NSF loses Kamal Shukla
Most of us know that books get published with the guidance of editors such as David Hartwell. Relatively few are aware of how progress in science is shaped by program directors at the National Science Foundation such as Kamal Shukla, who passed away last week. While Hartwell was known for promoting “hard science” in science fiction, Shukla promoted the “hard” physical and chemical foundations of biology.
An example of the research Shukla approved for funding was how the protein ubiquitin regulates gene expression (how a gene makes its product). Ubiquitin is one of many chemical tags that get attached to proteins that bind DNA. Here, Cynthia Wolberger at Johns Hopkins explains.
By understanding how ubiquitin works, we learn clues to all kinds of disease processes such as cancer. Today, Wolberger’s work is a big deal for medical research; but the start for testing her ideas came from NSF, back when NIH though it too risky.

◆ Data provided
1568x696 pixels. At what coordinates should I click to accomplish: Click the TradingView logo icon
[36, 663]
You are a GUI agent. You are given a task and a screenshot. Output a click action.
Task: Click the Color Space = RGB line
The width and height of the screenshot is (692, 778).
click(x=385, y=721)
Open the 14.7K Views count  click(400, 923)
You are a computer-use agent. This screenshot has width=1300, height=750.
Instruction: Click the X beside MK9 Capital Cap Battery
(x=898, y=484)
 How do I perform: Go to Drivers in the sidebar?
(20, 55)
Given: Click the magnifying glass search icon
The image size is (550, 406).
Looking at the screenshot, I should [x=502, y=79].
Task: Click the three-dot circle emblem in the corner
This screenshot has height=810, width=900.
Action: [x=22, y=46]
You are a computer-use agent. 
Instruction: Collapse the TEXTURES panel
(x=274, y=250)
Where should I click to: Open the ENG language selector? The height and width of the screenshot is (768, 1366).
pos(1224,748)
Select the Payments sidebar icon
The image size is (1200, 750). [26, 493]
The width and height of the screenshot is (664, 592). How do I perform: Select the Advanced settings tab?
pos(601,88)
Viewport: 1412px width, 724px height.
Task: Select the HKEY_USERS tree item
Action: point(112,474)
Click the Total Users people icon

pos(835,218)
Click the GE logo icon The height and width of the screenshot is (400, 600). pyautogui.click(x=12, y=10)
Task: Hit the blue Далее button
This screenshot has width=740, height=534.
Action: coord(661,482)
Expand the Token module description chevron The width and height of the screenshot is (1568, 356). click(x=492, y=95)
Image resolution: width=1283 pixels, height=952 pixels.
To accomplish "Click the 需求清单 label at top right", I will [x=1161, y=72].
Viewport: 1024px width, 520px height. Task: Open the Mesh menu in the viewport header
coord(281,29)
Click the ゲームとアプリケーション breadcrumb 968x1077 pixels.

◆ Task
Carry on the piece on Kamal Shukla, starting right after its final sentence. The records have no connection to the piece on Kamal Shukla.

◆ Task result
Another researcher whose pioneering work found NSF support under Shukla was Mary Jo Ondrechen at Northwestern. Ondrechen tackles the big problems of genomics and proteomics–When you have 13,000 new protein structures determined by biophysics, how do you make sense of what they do? Massive computational programs address such questions, with results that point in countless unexpected directions. We need far-sighted shepherds at NSF to make sure such work continues.